While the change was inevitable, much was lost in the process. Few would look to the 5th to 8th centuries as a golden era of theology or of any kind of learning. At best, it’s considered an important period of preservation, with monks scribbling away in scriptoria to ensure that the wisdom of the early Church could be handed down to future generations. But much secular learning was lost, some of it forever, and few people read the texts so lovingly copied. There were, of course, many exceptions to the rule, as well as pockets of learning that defied the general trends. One has only to think of the role of the Irish Church (though this is much romanticized) or of the Church in Northumbria in the time of Bede to see that. Be that as it may, in general the move to reform and strengthen the education of clergy would have to wait for the rise of humanism and then the Reformation and Catholic Counter-Reformation. Before then, a recurring theme of the Middle Ages was a lament about uneducated clergy: the “hedge priests” or “Mass priests” who haunted later Protestant imagination.

In late June, I left St. Stephen’s House, Oxford, having by then accepted the appointment to become residentiary canon of Brecon Cathedral. The time between the announcement of my departure from the college and my new appointment involved quite a bit of job searching, applications, and interviews as I quickly discovered that my initial optimism about finding parochial work had been misplaced. I had thought that my involvement in theological education would be an asset, especially as I had been a parish priest for more than 15 years, and that most search committees would thrill to the idea of someone with a foot in each world serving as the new rector.

But I was wrong. Repeatedly, I was advised that I was “too academic” and would need to play down my experience as a theological educator. And while some of my problems were of my own making, I’ve now spoken with enough scholar-priests on both sides of the Atlantic to know that my experience is a common one. Whatever benefits a solid theological formation provides, they increasingly do not excite search committees. Like the recipients of Sidonius’s letter, search committees are interested in qualities different from the old virtues.

I was reminded in all this of a conversation I once had with a bishop. We were discussing of which kind of learning ministerial formation should consist. I was advocating more engagement with Scripture and doctrine before introducing students to ministerial skills, especially the great obsession of the church today: reflective practice.

“I disagree,” he replied. “What I don’t want from my parish clergy is for them to be little theologians.” He then encouraged me to stress more the practice of ministry in my teaching.

Coming as I do from America, to an extent I can understand his concern. The world is too full of clergy loudly expressing and promoting their theological perspectives. A little bit of theology can be a dangerous thing, as social media continually demonstrate. On the other hand, I’ve rarely met anyone who wears a collar who can resist being a “little theologian,” regardless of theological training. As I’ve regularly said to my ordinands, “The one person you’ll never meet is someone who admits to not being an expert on God.” This is even truer of clergy since people foolishly treat them as experts.

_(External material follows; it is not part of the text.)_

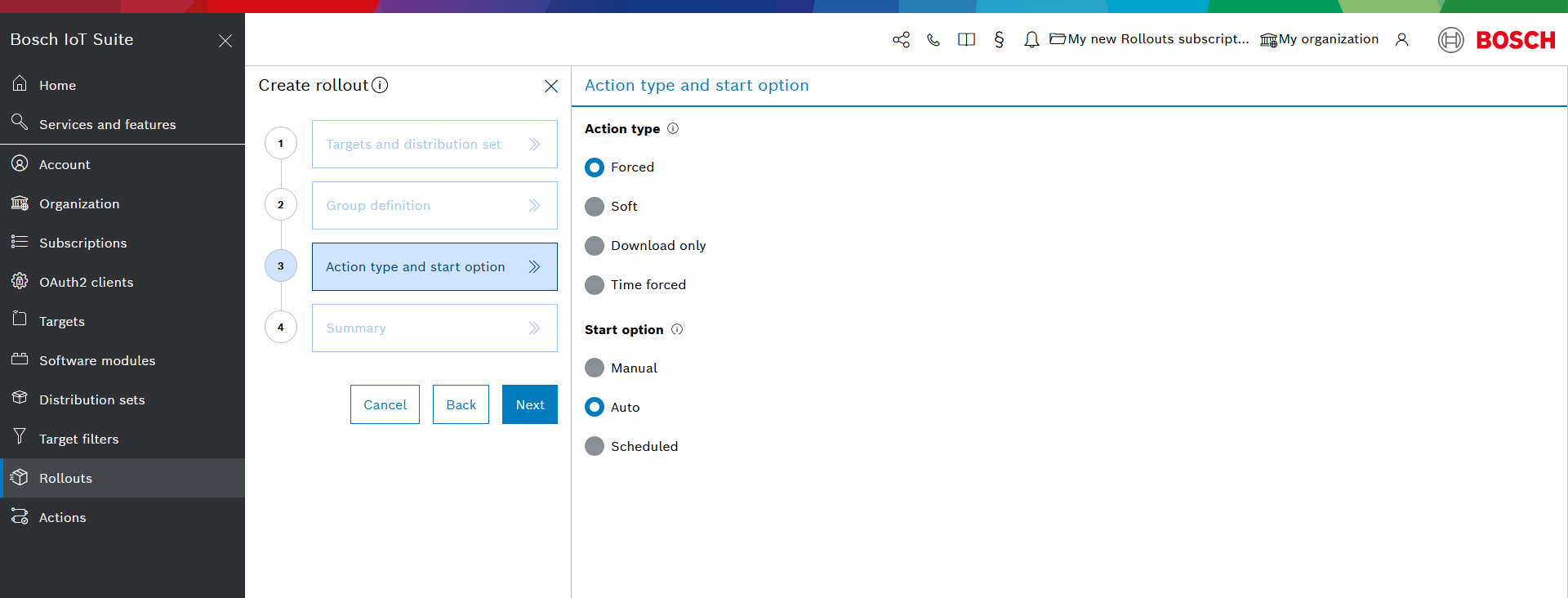This screenshot has height=598, width=1568.
Task: Go to Target filters in the sidebar
Action: (x=78, y=439)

The questions I had to answer in my interviews fell broadly into two categories: management and kids. The bulk of the questions were about various kinds of managerial practices: collaboration, change management, dealing with conflict, and the like. In one interview, almost every question could have been put to someone applying to become manager of a local McDonald’s. The second set of questions focused on how I might engage with and attract youth, particularly children. This is obviously an important part of parish ministry, but the assumption that seemed to lie behind these questions was that there is a type of person who is good at this sort of thing: someone with the same skill set as a youth director or a primary-school teacher. Thus, probably in an unintentional way, I soon learned that to get a parish job in the Church of England today, you should present yourself as a capable manager who excels at Messy Church.

My experience put me in mind of Sidonius’s letter. A sea change has occurred during the past decade or more that has transformed the ministry. The old virtues are no longer valued or, at the very least, are appreciated less than new virtues that resonate with the expectations of our age. Someone with a background in management or working with children will probably excite search committees and even many ministry officers more than someone who has been a New Testament scholar or a theologian. If a priest seeks career advancement, better to take leadership courses than those in Scripture or theology. Poor Church historians like me suffer from the double curse of being both academic and well-versed in a subject considered almost completely obsolete (Church history is quickly vanishing, like biblical languages, from most ministerial programs).

Much like in Sidonius’s age, the ministry is being reshaped and much that was once taken for granted is now being forgotten. If current trends continue, the Anglican ministry will be fundamentally transformed during the next generation. Clergy are becoming “practitioners”: people with expertise in particular kinds of activities (worship, pastoral care, church planting, chaplaincy, etc.) who have been trained to employ practical and organizational techniques efficiently. Like in Sidonius’s age, this change is being driven less by theology than by cultural changes and perceived necessity. Indeed, one might say that in both instances, desperation is the driving force: the first to survive societal collapse and the second to avoid ecclesial collapse. And in both instances, where the change manifests itself the most is in the way clergy are formed.

Footnotes

[1] Sidonius Apollinaris, ep. 7.9.10.

About The Author

The Rev. Dr. Mark Clavier is the residentiary canon of Brecon Cathedral in mid-Wales, with primary responsibility for pastoral care, community engagement, and formation.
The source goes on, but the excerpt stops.